__Task to carry out__. If a line in the data below holds the word "inside", copy it.

__Records for the task__.
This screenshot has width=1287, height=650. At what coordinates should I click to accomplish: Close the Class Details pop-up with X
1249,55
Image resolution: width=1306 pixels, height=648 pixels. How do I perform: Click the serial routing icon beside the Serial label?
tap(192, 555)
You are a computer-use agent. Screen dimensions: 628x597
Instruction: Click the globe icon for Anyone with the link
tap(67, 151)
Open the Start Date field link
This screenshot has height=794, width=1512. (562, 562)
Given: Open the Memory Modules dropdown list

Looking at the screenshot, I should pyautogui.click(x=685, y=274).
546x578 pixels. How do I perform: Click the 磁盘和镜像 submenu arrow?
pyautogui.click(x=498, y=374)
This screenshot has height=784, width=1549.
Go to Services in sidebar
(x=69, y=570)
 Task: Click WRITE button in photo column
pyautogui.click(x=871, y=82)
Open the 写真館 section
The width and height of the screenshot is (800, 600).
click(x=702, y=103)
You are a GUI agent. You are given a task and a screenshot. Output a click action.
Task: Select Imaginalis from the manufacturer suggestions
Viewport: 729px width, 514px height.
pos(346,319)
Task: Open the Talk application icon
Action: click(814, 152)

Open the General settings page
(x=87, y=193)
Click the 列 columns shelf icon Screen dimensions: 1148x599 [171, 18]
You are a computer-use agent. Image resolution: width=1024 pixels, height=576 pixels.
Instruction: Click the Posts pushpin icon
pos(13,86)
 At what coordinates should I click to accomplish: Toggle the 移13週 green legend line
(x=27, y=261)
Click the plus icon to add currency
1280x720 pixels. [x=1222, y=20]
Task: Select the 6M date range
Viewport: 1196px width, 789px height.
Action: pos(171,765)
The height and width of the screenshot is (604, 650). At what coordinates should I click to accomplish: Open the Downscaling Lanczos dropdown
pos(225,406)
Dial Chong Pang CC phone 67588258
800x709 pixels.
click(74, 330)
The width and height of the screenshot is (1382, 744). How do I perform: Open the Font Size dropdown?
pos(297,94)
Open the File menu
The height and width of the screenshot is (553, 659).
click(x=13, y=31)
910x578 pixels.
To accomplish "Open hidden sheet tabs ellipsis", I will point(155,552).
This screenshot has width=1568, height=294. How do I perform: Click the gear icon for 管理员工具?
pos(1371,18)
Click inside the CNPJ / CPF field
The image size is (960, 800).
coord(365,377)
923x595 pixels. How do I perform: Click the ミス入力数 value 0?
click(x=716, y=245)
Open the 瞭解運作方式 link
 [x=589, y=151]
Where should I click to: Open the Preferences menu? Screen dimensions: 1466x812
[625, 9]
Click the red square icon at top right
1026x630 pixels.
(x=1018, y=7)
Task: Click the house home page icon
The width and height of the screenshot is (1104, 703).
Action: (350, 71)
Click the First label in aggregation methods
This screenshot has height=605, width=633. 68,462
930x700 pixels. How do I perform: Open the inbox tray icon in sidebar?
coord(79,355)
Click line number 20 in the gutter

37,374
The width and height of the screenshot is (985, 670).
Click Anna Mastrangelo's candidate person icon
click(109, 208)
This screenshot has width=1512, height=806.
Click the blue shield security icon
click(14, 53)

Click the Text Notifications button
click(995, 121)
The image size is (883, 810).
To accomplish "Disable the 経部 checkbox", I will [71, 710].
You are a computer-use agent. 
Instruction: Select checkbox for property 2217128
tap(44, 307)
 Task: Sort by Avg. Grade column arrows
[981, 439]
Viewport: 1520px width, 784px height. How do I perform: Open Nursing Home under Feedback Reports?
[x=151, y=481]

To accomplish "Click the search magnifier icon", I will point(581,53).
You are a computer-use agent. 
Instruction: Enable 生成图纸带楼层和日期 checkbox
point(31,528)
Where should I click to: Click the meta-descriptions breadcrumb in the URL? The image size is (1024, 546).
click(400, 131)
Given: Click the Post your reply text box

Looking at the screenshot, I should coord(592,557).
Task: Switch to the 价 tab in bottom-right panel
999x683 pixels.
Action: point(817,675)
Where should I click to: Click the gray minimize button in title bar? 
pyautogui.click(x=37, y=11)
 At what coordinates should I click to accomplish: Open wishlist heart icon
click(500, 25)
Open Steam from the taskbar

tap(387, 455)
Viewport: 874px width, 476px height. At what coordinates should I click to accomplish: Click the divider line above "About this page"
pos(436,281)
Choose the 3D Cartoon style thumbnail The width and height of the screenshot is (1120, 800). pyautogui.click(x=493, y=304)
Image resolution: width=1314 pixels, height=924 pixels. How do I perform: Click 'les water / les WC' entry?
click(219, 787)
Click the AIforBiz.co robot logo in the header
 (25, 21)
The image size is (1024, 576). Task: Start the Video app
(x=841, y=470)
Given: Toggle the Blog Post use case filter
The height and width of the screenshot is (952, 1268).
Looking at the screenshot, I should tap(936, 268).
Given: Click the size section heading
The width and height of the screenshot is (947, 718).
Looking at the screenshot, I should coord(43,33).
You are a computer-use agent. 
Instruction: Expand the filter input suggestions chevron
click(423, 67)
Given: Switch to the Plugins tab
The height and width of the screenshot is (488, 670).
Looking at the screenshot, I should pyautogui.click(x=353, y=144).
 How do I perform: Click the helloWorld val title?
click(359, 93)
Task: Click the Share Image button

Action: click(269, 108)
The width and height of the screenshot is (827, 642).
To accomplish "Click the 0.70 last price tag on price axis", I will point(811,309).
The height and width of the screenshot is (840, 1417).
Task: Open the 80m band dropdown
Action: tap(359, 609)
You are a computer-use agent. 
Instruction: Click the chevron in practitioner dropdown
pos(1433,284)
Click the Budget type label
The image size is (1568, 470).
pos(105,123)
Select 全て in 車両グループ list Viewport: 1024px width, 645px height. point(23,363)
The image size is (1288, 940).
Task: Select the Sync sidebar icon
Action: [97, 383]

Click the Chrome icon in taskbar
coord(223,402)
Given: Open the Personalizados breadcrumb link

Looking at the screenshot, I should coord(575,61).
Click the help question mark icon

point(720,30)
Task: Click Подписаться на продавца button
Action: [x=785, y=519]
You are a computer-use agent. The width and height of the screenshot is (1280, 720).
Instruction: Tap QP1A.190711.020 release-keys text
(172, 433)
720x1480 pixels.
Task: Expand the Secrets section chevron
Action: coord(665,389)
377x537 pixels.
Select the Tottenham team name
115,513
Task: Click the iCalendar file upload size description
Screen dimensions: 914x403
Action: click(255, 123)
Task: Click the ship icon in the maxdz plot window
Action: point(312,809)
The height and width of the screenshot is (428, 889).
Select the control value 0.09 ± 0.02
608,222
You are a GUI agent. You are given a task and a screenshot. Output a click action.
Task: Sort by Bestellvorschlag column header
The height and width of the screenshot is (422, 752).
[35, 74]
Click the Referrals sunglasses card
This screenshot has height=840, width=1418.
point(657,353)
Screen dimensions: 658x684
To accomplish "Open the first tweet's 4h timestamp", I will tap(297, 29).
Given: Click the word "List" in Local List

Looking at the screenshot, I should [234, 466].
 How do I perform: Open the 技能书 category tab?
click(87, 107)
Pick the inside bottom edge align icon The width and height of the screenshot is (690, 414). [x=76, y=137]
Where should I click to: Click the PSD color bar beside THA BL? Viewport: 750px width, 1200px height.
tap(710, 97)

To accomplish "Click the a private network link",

__Response area__.
Click inside the CNPJ / CPF field
Pick the inside bottom edge align icon The width and height of the screenshot is (690, 414). [x=76, y=137]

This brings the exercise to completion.